Siamo qui oggi ad inaugurare questo museo della fotografia contemporanea “la valle” donatoci gentilmente dal nostro artista Milot, composto da 100 scatti rappresentativi, provenienti da vari fotografi. Questa donazione e la creazione di questa “mostra” ha dato vita al primo museo in una scuola pubblica, dove noi ragazzi possiamo osservare quotidianamente queste opere e dare ancor più prestigio alla scuola, al nostro istituto Omnicomprensivo Francesco de Sanctis. Un ringraziamento speciale va al direttore artistico Zeng Yi che, attraverso le sue foto, descrive un racconto di uomini senza tempo, che vivono ai confini del mondo tecnologico, a contatto con la natura autentica della vita, delle quali non si segue un ordine cronologico espositivo. Gli occhi si affacciano su un mondo rurale fatto di piccoli villaggi, popolato da anziani e bambini. Molto profondo è il significato celato rappresentante di un uomo lontano dal mondo globalizzato e dalle grandi tecnologie, e vicino alle piccole cose della vita, come la famiglia, la comunità, la quotidianità dove egli riesce a scoprire se stesso.
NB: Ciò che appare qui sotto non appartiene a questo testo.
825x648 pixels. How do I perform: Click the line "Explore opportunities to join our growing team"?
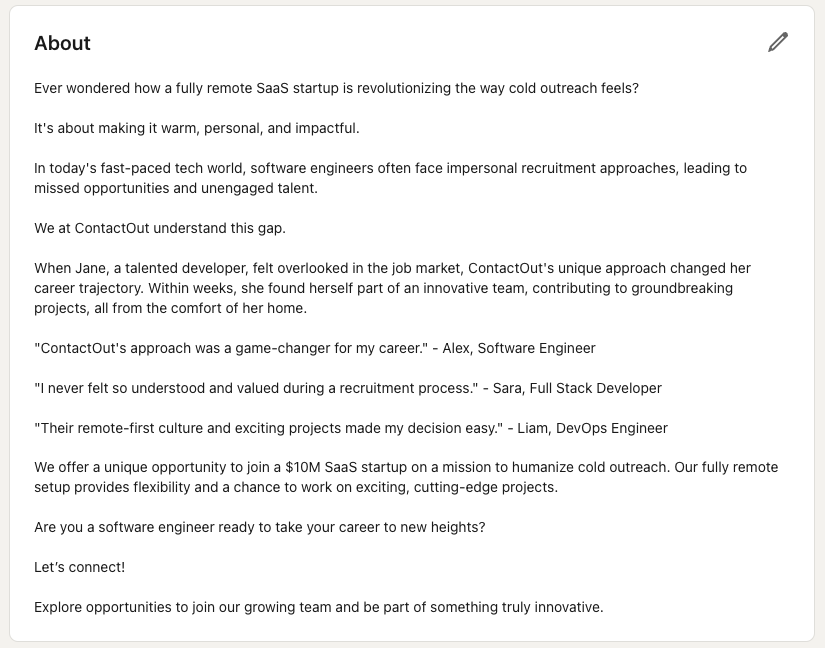[318, 607]
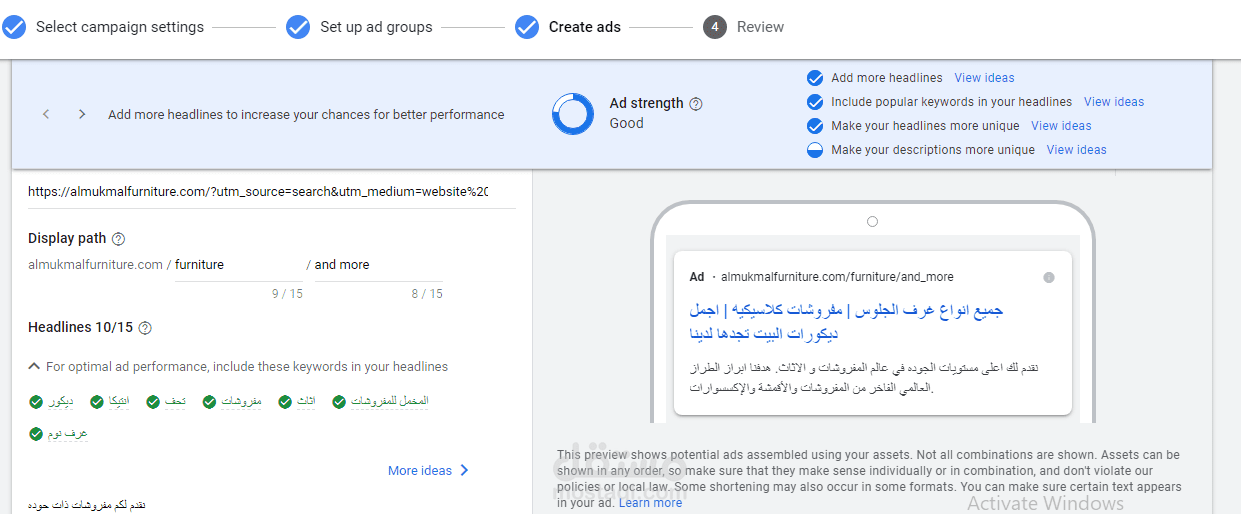Open View ideas for descriptions more unique
The width and height of the screenshot is (1241, 514).
point(1076,150)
Dopo questa parentesi è dovere ringraziare tutto il corpo docenti, ma in particolare la professoressa Matilde Campese che ha guidato noi studenti nell’allestimento di questo museo; le professoresse Cillo Fatima, Zullo Lucia, Pisaniello Rosanna, Pitaniello Maria e Ricci Rosaria che ci hanno supportato e sopportato in ogni momento. Infine un ringraziamento speciale va alla nostra preside Ippolito Serafina, sempre propositiva nei confronti delle iniziative che possano accrescere il prestigio della scuola e, quindi, di noi studenti che ne facciamo parte. Un ringraziamento anche a tutte le istituzioni e associazioni cervinaresi sempre presenti e attive in sinergia con la scuola.